Organ donors may be denied health insurance
By Michelle Andrews, Monday, April 18, 6:56 PM
Most people would agree that donating an organ to someone in need is a selfless act. There’s no medical upside in giving up one of your kidneys or part of your liver, lung or pancreas. It’s a risk people take so that someone else — often but not always a loved one in desperate need — may live a better, longer life.
It’s said that no good deed goes unpunished, however, and living donors sometimes find themselves unable to find affordable — or any — health insurance after the fact. Insurers sometimes claim that the donation is equivalent to a preexisting medical condition and either reject an application outright or offer coverage with a very steep premium.
People who have health insurance through big companies generally aren’t affected, but those who try to find coverage on the individual market or who have coverage through a small business may run into this problem.
“It’s absurd,” says Matthew Cooper, director of kidney transplantation at the University of Maryland Medical Center in Baltimore.

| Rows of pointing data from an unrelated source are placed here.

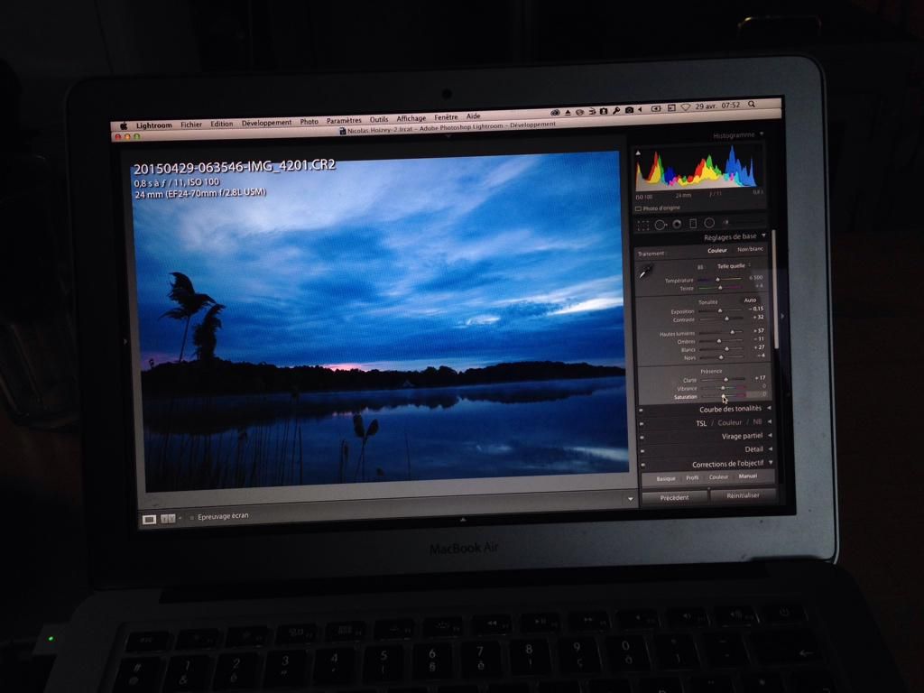Toggle the Courbe des tonalités panel switch

[642, 409]
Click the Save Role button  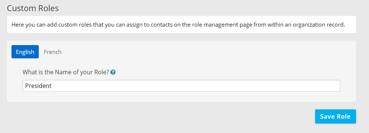click(335, 116)
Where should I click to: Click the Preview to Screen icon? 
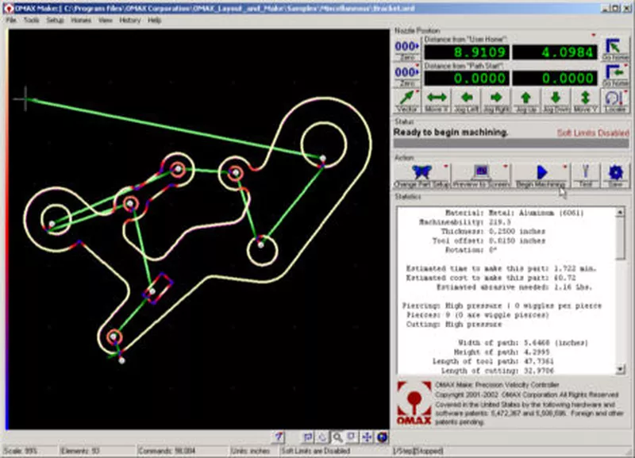[480, 174]
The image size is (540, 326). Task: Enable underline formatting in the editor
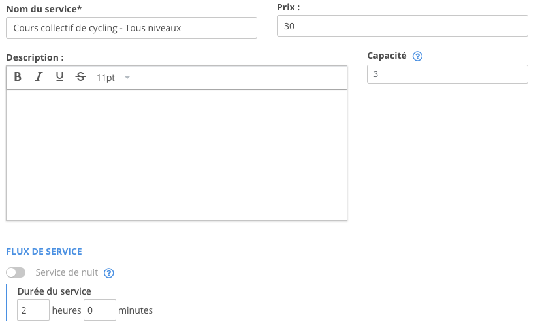click(59, 77)
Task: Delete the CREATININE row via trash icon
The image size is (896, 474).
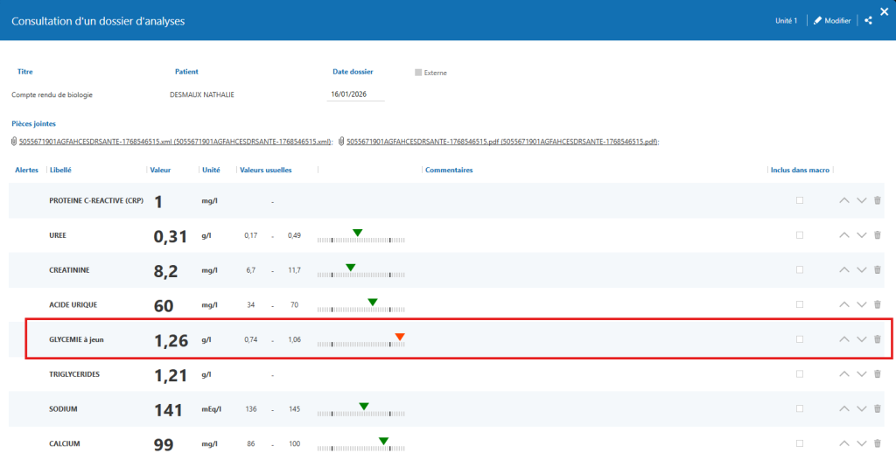Action: click(x=878, y=270)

Transplant centers put potential donors through a comprehensive battery of medical tests before permitting them to give up an organ. “These patients are handpicked. They’re some of the healthiest people around.”
A study published last year in the Journal of the American Medical Association examined the long-term mortality of more than 80,000 live kidney donors between 1994 and 2009. It found that their death rates over six years were no higher than the rates for similar individuals who hadn’t donated a kidney. Experts say the results are in line with other studies that have shown that donating an organ doesn’t appear to increase people’s risk of illness or death.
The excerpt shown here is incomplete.